Une coopération internationale pour une fiscalité optimale

➤ La loi FATCA aux États-Unis (2010) : cette loi, votée en 2010, impose depuis 2014 aux banques étrangères de transmettre des informations au fisc américain sur les capitaux détenus et les revenus perçus par les contribuables américains en dehors des États-Unis sous peine de sanctions (prélèvement de 30 % des revenus perçus par ces banques aux États-Unis). Elle oblige par exemple les banques suisses, qui étaient très réticentes, à fournir des informations quant aux exilés fiscaux. Cela permet de rapatrier ces derniers pour taxer leur argent. L’Union européenne, elle aussi, arrive à récupérer les informations venant de Suisse. C’est ainsi entre 5 à 10 milliards d’euros récupérés chaque année. L’affaire Cahuzac est un exemple d’affaires où l’Union européenne a permis de récupérer des informations sur des comptes détenus en Suisse.

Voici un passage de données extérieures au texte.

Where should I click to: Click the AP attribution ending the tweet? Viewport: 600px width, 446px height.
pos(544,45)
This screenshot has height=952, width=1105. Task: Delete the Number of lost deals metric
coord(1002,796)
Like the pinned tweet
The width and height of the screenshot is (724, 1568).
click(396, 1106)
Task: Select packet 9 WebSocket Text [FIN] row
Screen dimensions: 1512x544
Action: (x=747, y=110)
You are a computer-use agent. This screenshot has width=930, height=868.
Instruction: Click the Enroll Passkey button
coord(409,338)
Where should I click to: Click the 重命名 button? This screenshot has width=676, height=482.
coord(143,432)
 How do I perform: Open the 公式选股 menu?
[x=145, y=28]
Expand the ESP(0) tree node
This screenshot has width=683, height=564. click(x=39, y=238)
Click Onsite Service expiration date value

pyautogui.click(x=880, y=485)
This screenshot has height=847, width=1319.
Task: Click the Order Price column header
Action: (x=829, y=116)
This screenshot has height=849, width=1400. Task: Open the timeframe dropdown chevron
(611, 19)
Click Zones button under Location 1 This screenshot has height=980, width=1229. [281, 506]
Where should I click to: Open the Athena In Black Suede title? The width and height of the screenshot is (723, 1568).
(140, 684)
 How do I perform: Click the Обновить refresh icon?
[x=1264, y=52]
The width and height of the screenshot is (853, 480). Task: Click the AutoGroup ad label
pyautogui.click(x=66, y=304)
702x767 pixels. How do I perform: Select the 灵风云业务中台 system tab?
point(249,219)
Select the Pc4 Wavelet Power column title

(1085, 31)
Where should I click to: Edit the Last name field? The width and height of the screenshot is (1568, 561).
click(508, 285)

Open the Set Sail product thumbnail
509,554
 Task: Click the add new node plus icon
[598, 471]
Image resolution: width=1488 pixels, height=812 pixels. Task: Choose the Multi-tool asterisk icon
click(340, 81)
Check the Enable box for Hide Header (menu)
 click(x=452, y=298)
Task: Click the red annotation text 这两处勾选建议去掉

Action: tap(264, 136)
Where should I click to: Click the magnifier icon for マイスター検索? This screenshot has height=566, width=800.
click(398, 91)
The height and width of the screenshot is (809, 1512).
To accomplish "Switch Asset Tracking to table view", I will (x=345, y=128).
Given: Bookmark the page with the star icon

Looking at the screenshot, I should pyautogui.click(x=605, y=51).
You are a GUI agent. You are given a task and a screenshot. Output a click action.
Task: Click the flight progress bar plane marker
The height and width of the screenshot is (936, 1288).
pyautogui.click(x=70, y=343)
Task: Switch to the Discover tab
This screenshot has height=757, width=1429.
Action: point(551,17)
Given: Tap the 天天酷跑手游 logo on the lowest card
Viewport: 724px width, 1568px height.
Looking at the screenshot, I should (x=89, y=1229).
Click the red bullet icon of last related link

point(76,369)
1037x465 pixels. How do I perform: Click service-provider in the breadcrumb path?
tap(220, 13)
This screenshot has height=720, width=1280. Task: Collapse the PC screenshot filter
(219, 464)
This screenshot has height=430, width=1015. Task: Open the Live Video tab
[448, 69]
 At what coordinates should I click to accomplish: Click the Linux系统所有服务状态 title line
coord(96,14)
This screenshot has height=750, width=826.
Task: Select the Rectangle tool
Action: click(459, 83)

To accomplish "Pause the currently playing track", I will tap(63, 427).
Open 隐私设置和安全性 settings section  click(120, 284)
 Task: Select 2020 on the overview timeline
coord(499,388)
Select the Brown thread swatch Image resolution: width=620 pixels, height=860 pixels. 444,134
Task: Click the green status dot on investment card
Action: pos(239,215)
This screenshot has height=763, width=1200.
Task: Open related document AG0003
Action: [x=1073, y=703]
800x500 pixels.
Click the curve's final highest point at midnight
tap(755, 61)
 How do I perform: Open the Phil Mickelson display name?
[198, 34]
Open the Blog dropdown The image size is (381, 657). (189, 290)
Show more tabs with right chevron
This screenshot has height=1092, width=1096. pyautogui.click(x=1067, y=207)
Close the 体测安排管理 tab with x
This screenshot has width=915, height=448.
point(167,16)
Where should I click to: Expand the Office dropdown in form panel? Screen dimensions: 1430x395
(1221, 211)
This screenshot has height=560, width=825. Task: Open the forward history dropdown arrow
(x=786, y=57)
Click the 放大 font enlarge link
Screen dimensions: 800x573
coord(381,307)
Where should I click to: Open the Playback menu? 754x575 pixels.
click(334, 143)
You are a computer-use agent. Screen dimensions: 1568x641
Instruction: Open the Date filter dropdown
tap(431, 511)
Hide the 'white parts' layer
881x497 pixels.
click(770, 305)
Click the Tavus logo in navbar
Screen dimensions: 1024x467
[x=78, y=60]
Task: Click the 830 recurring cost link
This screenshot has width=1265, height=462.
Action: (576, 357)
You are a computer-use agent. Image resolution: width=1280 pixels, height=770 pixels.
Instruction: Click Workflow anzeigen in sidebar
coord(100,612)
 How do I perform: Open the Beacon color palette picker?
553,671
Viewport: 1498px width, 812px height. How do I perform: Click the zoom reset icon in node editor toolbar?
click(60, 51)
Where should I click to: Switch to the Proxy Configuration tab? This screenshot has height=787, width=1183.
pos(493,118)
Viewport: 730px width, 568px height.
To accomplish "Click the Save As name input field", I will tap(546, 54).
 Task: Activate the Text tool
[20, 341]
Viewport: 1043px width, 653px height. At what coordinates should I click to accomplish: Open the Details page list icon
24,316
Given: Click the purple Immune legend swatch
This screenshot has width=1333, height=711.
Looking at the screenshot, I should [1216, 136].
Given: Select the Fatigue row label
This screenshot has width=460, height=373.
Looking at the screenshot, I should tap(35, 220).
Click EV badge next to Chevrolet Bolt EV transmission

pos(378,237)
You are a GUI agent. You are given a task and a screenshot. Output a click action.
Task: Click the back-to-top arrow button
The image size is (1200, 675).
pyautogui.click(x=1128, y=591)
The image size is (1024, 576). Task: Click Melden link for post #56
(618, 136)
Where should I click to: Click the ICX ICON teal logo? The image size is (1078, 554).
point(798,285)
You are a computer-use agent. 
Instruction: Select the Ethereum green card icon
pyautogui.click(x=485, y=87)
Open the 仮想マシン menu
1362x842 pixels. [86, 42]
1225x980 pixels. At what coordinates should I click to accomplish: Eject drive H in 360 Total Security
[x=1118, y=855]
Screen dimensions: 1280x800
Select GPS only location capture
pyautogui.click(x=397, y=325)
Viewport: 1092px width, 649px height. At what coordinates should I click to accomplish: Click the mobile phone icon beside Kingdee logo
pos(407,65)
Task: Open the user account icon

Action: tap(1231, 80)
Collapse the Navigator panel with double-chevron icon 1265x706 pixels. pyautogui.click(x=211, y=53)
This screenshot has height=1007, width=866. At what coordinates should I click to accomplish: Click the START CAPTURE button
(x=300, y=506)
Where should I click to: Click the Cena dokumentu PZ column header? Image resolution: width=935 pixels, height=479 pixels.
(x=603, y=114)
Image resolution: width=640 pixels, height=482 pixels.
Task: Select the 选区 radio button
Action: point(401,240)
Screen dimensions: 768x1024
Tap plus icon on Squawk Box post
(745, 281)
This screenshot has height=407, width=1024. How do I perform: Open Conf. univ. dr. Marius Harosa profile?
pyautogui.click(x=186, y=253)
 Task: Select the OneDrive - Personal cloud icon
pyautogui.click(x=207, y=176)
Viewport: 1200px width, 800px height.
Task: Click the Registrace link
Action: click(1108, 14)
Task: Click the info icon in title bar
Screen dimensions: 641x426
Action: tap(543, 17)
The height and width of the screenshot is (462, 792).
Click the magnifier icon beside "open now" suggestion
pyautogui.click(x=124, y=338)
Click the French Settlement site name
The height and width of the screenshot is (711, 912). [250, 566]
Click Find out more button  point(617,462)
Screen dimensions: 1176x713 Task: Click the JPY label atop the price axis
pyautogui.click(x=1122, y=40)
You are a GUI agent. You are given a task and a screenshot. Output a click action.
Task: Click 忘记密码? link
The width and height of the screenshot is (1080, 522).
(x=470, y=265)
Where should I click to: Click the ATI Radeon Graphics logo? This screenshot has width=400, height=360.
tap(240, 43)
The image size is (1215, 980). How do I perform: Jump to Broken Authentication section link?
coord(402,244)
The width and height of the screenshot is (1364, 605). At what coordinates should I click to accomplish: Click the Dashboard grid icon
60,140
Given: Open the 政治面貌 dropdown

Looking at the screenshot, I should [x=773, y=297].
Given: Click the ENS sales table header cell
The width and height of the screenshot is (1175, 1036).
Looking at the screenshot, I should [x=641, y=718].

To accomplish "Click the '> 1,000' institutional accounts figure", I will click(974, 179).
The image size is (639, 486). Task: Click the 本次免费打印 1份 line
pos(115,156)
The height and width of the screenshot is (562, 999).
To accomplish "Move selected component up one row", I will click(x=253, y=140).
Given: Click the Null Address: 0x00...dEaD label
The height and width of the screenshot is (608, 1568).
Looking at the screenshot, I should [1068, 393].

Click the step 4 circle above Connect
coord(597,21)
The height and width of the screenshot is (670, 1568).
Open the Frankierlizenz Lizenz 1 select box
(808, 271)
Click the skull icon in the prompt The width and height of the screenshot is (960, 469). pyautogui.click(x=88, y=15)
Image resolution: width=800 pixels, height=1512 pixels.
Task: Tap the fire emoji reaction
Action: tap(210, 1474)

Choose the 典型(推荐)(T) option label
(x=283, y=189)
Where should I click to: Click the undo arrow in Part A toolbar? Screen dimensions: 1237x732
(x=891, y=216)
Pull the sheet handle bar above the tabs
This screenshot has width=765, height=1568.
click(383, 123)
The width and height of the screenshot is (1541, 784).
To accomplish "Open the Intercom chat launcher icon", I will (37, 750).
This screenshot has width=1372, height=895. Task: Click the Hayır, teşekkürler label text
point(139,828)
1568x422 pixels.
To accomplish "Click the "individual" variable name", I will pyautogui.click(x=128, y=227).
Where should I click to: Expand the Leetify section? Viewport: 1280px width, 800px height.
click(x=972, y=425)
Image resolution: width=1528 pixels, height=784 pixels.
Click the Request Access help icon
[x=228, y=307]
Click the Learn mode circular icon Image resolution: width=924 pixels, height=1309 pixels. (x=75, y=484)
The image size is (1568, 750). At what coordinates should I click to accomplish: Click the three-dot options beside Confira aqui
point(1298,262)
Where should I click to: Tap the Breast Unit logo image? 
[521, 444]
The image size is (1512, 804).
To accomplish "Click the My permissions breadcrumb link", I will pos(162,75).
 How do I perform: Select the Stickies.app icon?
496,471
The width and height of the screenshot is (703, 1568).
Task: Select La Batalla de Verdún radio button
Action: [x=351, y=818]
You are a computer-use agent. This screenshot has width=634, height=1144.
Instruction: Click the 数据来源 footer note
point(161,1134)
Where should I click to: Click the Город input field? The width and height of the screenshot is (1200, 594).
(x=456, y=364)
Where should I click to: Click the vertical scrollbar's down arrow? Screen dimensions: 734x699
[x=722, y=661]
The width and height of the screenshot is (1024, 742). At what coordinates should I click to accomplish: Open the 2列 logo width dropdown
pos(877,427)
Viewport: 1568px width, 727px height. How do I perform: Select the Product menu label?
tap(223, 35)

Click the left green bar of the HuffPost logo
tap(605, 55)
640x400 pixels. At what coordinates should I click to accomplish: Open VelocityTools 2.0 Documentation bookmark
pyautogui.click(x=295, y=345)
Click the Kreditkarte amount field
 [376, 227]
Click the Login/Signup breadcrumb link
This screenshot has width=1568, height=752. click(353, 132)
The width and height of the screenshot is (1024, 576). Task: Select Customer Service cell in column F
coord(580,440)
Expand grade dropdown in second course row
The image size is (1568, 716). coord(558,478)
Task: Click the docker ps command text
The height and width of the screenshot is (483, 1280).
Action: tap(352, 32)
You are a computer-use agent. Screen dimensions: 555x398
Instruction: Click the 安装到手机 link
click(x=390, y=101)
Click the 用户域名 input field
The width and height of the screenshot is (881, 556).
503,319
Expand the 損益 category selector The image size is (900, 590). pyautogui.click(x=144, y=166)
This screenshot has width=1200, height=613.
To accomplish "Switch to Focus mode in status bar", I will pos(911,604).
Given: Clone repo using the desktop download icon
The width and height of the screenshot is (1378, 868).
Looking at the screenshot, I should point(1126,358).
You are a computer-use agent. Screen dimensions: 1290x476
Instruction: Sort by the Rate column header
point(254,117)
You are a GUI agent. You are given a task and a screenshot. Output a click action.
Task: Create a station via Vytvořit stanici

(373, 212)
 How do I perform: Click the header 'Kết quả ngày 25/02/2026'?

OCDE : le projet de taxe mondiale. Au 1ᵉʳ janvier 2024, l’Union européenne a commencé à appliquer l’impôt mondial sur les multinationales. Approuvé par 140 pays, ce nouvel impôt taxe les bénéfices des FMN à hauteur de 15 % minimum, et ce, quel que soit le lieu où elles déclarent leurs profits. De fait, les 140 pays signataires ont désormais un taux d’imposition sur les sociétés d’au moins 15 %. Certains restent encore réticents face à cette mesure. Notamment les paradis fiscaux qui attirent des IDE fictifs grâce à leur fiscalité avantageuse. En bref, cette décision a pour but, selon l’OCDE, de réduire l’optimisation fiscale et devrait générer chaque année entre 141 milliards et 175 milliards d’euros de recettes fiscales supplémentaires pour les États.

Notons que le gouvernement Biden (qui fut l’un des moteurs de cette mesure) a voulu taxer les multinationales non plus en fonction de leur seule présence physique dans un pays, mais des activités et des bénéfices qu’elles y réalisent. Ceci permettrait de mieux répartir les bénéfices, mais cette mesure n’est pour le moment pas en vigueur. Enfin, le rapport de l’Observatoire européen de la fiscalité, publié le 23 octobre, propose la création d’un impôt mondial de 2 % sur le patrimoine des milliardaires. Une mesure qui permettrait de générer 40 milliards d’euros de recettes en Europe.

Pour conclure, nous pouvons penser qu’il existe une fiscalité optimale, mais que chaque État n’a individuellement pas intérêt de faire des efforts allant dans ce sens. Il semble que la coopération internationale puisse être la seule solution afin de répondre à ce défi complexe et ainsi répondre à ses objectifs en tension : l’équité et l’efficacité.